Policy

You're Stranded? You're Welcome.

A nightmare that never got to 20,000 feet

|

The government crackdown on airlines over alleged safety lapses fits a familiar storyline: Conscientious regulators saving the public from heartless corporations that put lives at risk to fatten profits. It's a tale that would be perfect for a movie—since movies are famous for taking liberties with the truth.

In real life, this story may not have a happy ending. By forcing the cancellation of thousands of flights, the Federal Aviation Administration most likely did not prevent fatalities but caused them.

Commercial aviation, after all, is by far the safest form of travel. When people can't fly, many will drive. When they take to the road, they're at greater risk of ending up in the morgue. This is the law of unintended consequences with a vengeance.

What was the basis for the FAA's fateful action? Last month it slapped Southwest Airlines with $10 million in fines for flying planes that hadn't been inspected. Then American Airlines and other carriers scrubbed flights using MD-80 jets after the FAA took issue with how they secured certain wires in the wheel wells.

The agency said the wires have to be an inch apart, rather than the inch and a quarter American believed was sufficient. Executive Vice President Dan Garton said diplomatically that the FAA action suggests "a focus on extraordinarily strict adherence to specifics" that was not present in the past.

The FAA was embarrassed by the Southwest episode, which drew charges of dereliction from Capitol Hill, and it reacted with an uncharacteristic display of toughness on an old directive.

As The Washington Post reported, industry officials said that in the past, "the agency would probably have allowed the carrier to make the fixes over a period of days or weeks. They noted that the 2006 directive on the MD-80 wiring gave airlines 18 months to comply. That means that regulators, while concerned about the wiring, didn't believe that making the changes was a pressing safety matter."

But all of a sudden it became one, and the result was some 250,000 stranded travelers. The mass inconvenience would be justified if it meant saving even one or two lives. But unnoticed in the furor is that during all the time these carriers were doing something supposedly dangerous, it didn't cause any accidents. The carriers' definition of "safe" seems to have been vindicated.

That should come as no shock. As a rule, it makes sense to assume the industry puts great emphasis on safety.

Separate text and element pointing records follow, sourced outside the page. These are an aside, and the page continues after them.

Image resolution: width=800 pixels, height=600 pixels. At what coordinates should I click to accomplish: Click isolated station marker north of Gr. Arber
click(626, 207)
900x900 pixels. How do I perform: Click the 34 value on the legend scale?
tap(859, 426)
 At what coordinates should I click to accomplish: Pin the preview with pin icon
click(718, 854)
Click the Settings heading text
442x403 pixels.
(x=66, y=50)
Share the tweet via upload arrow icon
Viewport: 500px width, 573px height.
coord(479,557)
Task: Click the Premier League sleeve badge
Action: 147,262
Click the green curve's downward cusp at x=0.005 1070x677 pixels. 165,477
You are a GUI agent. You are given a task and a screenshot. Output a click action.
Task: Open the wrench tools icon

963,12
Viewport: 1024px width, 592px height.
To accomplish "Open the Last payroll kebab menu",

Aircraft manufacturers have a huge stake in producing safe vehicles, and airlines have powerful incentives not to crash those planes.

A carrier that truly shortchanges safety is not only risking the obvious loss of valuable equipment, hard-to-replace employees and loyal customers, but putting itself in danger of extinction. Get a reputation for recklessness, and travelers will flee your airline like the Titanic.

If greed were truly grounds to dispense with caution, the nation's tarmacs would be littered with corpses. Since 2001, the industry has lost some $27 billion—inspiring investor Warren Buffett to say that if there had been a far-sighted capitalist watching at Kitty Hawk, he would have shot the Wright brothers' plane down. If there was ever an industry that might be driven to desperate measures, this is it.

Yet as airline finances have suffered, safety has prospered. Just in the last decade, the fatality rate has plunged by 82 percent. Last year there was not a single death stemming from accidents involving scheduled carriers. The decline has occurred even as the number of planes and people in the air has greatly increased.
It's hard to believe this improvement stems from the stern vigilance of federal regulators. In the first place, Congress now tells us that, actually, regulation hasn't been nearly vigilant enough.

In the second, it's far-fetched to think that, in a business where there are nearly 27,000 flights per day, the FAA can prevent a reprobate carrier from cheating if it really wants to. The agency simply doesn't have enough personnel to monitor everything that could go wrong.

It may come as a surprise that the traveling public has to rely chiefly on the self-interest of airlines to keep their planes in one piece. But guess what? It works.